Supplied passage section start
สถาบันวิจัยวิทยาศาสตร์สาธารณสุข

National Institute of Health of Thailand

Atypical avian influenza (H5N1)

Authors : Anucha Apisarnthanarak*, Rungrueng Kitphati**, Kanokporn Thongphubeth*, Prisana Patoomanunt*, Pimjai Anthanont*, Wattana Auwanit**, Pranee Thawatsupha**, Malinee Chittaganpitch**, Siriphan Saeng-Aroon**, Sunthareeya Waicharoen**, Piyaporn Apisarnthanarak***, Gregory A. Storch****, Linda M. Mundy****,Victoria J. Fraser****

 

Affiliations:     *Thamasart University Hospital, Pratumthani, Thailand
                       **National Institute of Health, Nonthaburi, Thailand
                     ***Siriraj Hospital, Bangkok, Thailand
                   ****Washington University School of Medicine, St. Louis, Missouri, USA
 
Source:         Emerging Infectious Diseases 2004 Jul; 10(7): 1321-4
 
Language:     English
 
Abstract:
 
Influenza A viruses are classified into subtypes (hemagglutinin and neuraminidase subtypes) based on antigenic differences in their surface glycoproteins. Of 15 identified hemagglutinin (H1-H15) and 9 neuraminidase subtypes (N1-N9), only 3 hemaglutinin subtypes (H1, H2 and H3) and 2 neuraminidase subtypes (N1 and N2) have established stable lineages in humans. Because the natural reservoir of known influenza A subtypes is found in birds and waterfowl, subtypes other than those typicaly found in humans have the potential to cross the species barrier and infect humans.
Supplied passage section end
Listed entries section start
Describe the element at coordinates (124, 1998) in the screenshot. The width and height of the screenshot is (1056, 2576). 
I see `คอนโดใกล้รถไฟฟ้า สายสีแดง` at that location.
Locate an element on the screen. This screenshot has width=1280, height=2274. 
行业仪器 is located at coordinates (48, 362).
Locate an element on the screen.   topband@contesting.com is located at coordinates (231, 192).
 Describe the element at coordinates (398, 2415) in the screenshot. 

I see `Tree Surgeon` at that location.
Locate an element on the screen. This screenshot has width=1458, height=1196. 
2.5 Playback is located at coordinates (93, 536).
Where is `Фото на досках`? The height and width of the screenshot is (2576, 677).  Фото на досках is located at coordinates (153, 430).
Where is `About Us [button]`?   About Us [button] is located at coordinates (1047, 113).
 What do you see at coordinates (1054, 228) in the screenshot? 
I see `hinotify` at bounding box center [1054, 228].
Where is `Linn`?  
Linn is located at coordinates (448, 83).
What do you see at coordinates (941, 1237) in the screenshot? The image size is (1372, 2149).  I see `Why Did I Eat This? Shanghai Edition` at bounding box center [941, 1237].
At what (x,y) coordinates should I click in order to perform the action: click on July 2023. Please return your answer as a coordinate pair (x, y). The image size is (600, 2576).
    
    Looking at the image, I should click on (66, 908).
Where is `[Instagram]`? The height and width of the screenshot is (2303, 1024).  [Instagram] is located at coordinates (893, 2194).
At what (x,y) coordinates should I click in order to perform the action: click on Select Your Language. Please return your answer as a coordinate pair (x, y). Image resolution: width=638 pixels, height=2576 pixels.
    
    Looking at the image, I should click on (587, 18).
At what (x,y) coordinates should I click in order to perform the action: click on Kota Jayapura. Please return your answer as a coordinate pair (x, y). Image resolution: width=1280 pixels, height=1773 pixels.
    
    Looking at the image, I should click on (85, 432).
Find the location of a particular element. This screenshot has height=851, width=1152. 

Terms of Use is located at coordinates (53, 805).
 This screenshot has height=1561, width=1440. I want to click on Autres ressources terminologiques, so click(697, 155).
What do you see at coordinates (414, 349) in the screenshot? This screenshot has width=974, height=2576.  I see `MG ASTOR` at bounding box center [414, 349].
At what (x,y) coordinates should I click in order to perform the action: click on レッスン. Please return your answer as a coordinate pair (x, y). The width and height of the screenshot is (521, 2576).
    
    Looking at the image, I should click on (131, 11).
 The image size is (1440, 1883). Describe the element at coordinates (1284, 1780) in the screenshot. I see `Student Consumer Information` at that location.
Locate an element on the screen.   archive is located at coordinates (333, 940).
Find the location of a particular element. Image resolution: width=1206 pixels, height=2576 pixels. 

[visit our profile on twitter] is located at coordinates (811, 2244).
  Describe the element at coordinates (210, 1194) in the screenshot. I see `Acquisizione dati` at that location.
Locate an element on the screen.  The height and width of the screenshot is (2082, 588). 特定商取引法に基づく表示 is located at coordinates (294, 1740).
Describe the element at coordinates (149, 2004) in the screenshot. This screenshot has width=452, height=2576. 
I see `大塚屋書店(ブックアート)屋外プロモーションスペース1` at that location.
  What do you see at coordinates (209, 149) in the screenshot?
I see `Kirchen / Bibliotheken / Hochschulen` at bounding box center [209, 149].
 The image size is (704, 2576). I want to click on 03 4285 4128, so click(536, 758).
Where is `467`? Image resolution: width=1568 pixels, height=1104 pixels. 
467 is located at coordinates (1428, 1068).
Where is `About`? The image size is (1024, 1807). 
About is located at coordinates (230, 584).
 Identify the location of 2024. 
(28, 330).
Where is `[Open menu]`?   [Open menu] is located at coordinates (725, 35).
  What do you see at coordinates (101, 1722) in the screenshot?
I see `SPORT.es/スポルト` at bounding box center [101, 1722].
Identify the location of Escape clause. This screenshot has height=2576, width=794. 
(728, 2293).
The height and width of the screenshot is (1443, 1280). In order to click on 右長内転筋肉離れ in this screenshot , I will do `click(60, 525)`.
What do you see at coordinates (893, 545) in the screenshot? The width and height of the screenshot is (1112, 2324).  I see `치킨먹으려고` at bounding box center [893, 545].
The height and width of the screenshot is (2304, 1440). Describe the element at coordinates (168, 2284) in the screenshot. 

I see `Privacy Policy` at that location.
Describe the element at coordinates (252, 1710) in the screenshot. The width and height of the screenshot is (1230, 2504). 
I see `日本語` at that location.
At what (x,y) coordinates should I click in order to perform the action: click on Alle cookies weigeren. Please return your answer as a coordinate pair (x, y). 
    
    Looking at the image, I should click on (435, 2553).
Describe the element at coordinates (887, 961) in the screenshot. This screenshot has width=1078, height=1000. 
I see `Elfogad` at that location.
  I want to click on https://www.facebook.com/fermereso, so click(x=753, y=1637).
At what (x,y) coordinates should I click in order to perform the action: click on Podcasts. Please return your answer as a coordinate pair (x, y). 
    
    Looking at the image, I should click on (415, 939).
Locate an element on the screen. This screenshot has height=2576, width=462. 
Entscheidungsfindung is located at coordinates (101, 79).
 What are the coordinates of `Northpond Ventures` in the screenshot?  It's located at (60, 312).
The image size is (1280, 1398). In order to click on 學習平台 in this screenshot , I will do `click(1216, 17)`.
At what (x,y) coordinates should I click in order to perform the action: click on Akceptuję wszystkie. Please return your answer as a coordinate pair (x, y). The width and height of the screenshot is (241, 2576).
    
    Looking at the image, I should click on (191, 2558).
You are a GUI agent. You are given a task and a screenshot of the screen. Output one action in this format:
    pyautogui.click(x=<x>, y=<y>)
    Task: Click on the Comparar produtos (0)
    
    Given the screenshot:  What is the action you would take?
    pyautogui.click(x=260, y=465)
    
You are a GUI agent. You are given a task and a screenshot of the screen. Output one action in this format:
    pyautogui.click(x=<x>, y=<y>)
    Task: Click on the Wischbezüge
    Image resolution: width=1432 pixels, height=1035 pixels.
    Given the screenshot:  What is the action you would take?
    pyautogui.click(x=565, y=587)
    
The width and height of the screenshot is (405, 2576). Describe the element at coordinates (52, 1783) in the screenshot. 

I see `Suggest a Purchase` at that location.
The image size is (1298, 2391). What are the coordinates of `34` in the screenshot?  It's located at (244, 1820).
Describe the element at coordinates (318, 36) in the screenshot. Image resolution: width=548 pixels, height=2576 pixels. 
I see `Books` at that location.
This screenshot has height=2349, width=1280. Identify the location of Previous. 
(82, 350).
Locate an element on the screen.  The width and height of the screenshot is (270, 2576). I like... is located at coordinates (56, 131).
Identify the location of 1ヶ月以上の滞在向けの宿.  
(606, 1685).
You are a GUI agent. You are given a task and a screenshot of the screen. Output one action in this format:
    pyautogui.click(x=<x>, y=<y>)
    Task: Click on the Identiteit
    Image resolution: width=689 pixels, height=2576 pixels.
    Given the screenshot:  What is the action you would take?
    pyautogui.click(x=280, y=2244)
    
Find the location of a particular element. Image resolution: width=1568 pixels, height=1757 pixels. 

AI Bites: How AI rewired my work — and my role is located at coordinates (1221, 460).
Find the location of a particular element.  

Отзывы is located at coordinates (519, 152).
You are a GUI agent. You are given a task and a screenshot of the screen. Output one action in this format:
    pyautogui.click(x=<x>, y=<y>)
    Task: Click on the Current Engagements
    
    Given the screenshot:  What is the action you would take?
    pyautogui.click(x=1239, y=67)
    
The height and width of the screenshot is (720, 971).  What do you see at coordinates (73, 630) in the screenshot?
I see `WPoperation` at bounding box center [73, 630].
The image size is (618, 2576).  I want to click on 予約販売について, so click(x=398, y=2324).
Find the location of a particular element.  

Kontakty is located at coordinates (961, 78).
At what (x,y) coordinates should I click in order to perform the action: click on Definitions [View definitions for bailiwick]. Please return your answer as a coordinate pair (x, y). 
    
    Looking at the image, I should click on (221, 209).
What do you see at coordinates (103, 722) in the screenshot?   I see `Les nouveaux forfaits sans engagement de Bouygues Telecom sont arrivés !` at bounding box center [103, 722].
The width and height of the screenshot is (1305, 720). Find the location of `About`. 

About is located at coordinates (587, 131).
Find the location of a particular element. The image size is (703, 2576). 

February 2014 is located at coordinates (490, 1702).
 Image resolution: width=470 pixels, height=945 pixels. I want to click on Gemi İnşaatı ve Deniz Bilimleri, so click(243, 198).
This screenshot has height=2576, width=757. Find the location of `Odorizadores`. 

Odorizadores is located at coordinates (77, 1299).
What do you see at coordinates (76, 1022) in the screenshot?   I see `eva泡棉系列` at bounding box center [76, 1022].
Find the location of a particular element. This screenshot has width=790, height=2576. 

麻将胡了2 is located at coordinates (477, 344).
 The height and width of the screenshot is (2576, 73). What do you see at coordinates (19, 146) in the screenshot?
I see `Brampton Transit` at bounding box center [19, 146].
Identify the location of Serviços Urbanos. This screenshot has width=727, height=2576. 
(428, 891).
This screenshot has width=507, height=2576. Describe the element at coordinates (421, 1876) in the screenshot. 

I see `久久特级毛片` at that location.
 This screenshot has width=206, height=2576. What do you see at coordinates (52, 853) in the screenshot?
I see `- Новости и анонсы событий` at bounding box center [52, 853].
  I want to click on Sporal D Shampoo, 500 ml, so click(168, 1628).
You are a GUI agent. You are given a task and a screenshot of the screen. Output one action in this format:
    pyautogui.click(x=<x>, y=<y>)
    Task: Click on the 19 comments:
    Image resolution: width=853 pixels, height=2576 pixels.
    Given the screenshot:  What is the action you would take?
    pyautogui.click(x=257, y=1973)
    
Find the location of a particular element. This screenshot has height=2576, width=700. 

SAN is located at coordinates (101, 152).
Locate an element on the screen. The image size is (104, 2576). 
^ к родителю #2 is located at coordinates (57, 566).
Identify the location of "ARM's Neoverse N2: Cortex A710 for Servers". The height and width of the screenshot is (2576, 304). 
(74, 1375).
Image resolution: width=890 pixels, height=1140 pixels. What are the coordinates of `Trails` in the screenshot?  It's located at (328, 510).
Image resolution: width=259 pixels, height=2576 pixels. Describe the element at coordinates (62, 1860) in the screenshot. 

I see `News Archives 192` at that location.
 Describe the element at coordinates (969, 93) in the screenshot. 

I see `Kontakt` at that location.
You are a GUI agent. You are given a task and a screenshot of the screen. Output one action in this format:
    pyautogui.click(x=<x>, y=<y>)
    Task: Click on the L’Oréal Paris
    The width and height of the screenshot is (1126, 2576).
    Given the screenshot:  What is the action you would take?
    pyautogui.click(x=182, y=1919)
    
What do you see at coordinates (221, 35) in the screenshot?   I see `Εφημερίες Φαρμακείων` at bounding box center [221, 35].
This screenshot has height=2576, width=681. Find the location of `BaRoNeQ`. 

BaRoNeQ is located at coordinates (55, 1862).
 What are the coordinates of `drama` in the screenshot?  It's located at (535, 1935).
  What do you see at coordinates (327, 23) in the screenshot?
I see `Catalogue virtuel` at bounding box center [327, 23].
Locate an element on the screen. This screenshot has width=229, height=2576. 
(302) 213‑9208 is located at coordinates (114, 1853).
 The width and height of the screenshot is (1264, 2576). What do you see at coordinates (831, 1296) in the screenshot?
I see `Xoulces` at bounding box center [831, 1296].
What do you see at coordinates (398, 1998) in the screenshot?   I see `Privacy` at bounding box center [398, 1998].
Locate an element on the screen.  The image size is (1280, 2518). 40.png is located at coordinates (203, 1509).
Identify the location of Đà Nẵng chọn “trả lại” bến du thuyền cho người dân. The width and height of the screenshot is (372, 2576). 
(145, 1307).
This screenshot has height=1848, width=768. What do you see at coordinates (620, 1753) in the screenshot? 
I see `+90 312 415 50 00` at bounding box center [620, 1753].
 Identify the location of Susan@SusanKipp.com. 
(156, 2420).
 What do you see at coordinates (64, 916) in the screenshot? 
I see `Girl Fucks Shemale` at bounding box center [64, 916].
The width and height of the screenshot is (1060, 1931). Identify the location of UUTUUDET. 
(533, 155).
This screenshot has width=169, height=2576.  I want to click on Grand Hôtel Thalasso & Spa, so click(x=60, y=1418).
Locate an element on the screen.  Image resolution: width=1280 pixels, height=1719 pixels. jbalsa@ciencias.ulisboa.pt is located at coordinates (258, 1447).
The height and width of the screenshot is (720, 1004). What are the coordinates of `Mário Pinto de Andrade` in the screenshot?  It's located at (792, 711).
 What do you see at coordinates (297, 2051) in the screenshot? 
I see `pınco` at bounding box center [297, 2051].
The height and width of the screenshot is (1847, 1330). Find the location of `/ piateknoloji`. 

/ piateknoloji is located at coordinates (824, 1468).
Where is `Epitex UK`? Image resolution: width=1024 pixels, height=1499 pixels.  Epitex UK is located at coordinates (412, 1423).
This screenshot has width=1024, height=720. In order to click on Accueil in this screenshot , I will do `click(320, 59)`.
Listed entries section end
**Exercise aim**
Could you duplicate the avian influenza abstract in full, reproducing every line without any change? The data come from a separate source, unrelated to the text.

**Answer section**
สถาบันวิจัยวิทยาศาสตร์สาธารณสุข

National Institute of Health of Thailand

Atypical avian influenza (H5N1)

Authors : Anucha Apisarnthanarak*, Rungrueng Kitphati**, Kanokporn Thongphubeth*, Prisana Patoomanunt*, Pimjai Anthanont*, Wattana Auwanit**, Pranee Thawatsupha**, Malinee Chittaganpitch**, Siriphan Saeng-Aroon**, Sunthareeya Waicharoen**, Piyaporn Apisarnthanarak***, Gregory A. Storch****, Linda M. Mundy****,Victoria J. Fraser****

 

Affiliations:     *Thamasart University Hospital, Pratumthani, Thailand
                       **National Institute of Health, Nonthaburi, Thailand
                     ***Siriraj Hospital, Bangkok, Thailand
                   ****Washington University School of Medicine, St. Louis, Missouri, USA
 
Source:         Emerging Infectious Diseases 2004 Jul; 10(7): 1321-4
 
Language:     English
 
Abstract:
 
Influenza A viruses are classified into subtypes (hemagglutinin and neuraminidase subtypes) based on antigenic differences in their surface glycoproteins. Of 15 identified hemagglutinin (H1-H15) and 9 neuraminidase subtypes (N1-N9), only 3 hemaglutinin subtypes (H1, H2 and H3) and 2 neuraminidase subtypes (N1 and N2) have established stable lineages in humans. Because the natural reservoir of known influenza A subtypes is found in birds and waterfowl, subtypes other than those typicaly found in humans have the potential to cross the species barrier and infect humans.